I have a lot to be thankful for. There’s my health, my friends, my family, my security…just to name a few of the big things. But mostly I’m happy it’s not the 70’s anymore. Why, you ask? While it’s true this country was subjected to Jimmy Carter, I am referring to something much scarier: Safety standards. And the lack thereof. Frankly, my brother and I are relieved we made it out of that decade alive.
Now somehow my oldest brother lucked out, because the most serious thing that ever happened to him was a flip off the changing table while my mom’s back was turned for a split second. At the time it was pretty freaky since he was only six months old, but this was nothing compared to the 1970’s death-traps my brother Dan and I experienced.

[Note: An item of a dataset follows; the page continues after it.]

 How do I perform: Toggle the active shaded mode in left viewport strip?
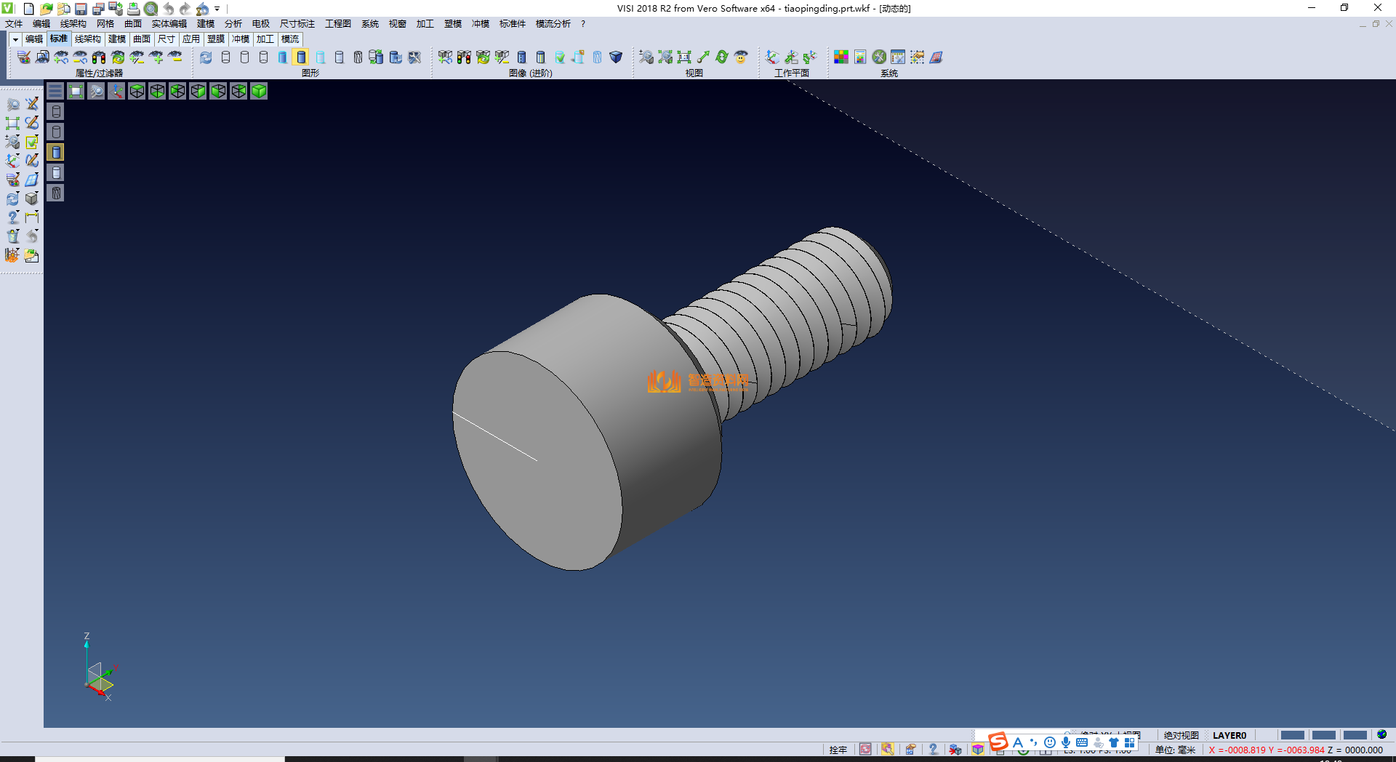click(x=56, y=152)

My own safety-lacking experience happened when I was five. I was riding in the back seat of my Aunt Laura’s two-door. I don’t remember the make or model, however I do clearly remember that there was a decal of The Road Runner on the side of the car, as if it were some “special edition”. Kind of like how Ford has a special edition Eddie Bauer Explorer. Well The Road Runner edition car must have been the much poorer and less tasteful predecessor to that.
Anyway, I think my brother Dan (his story later) was in the passenger seat, and we were stopped at a corner. All of a sudden I remember my aunt taking a sharp and fast left onto Main Street, right in front of the local junior high school. And then, with the help of a loose car door, an even looser front seat and non-existent seatbelt laws, I somehow Flew. Out. The. Door. I can literally remember rolling across the street. I rolled and rolled until my momentum gave out and I stopped right at the curb.
Then the Road Runner Mobile simply came to the curb and picked me up.
After the initial shock wore off, I’m pretty sure I started to cry. But if my cries could talk, they probably would have said something like this:
What. The. F*ck. I just catapulted out of your car and rolled across Main Street, and you casually pulled up to the curb like you were picking up a cast-off couch for your college dorm. I could have been seriously hurt here, people! Can you show me some sympathy instead of sitting there trying to figure out how my parents aren’t going to find out about this little episode?
Oddly enough, there was barely a scratch on me.
Now onto my brother Dan, also a victim of 1970’s safety shoddiness.
It was early in the summer of 1970, when my parents lived in a small town called Lena, Wisconsin. At the time they lived right on Highway 441, which was a 55 mph zone in front of their house. My mom was out in the yard hanging clothes and Dan (less than a year old) was being held prisoner in a playpen near her. At some point my mom saw her good friend Jacki across the street/highway and decided she needed to quickly run across to Jacki’s yard and ask her something/borrow something/get the update on The Young and the Restless.
As my mom was talking to her friend, her back turned to the highway, Jacki’s eyes suddenly became as big as saucers. My mom followed her gaze and saw that somehow Dan had escaped the playpen and crawled across the highway.
Now I’m not sure what those 1970’s playpens were made of, but clearly they were not serving their purpose. Oh and by the way, do you believe in guardian angels now?
Happy Thanksgiving everyone, and remember to be thankful for the Consumer Product Safety Commission.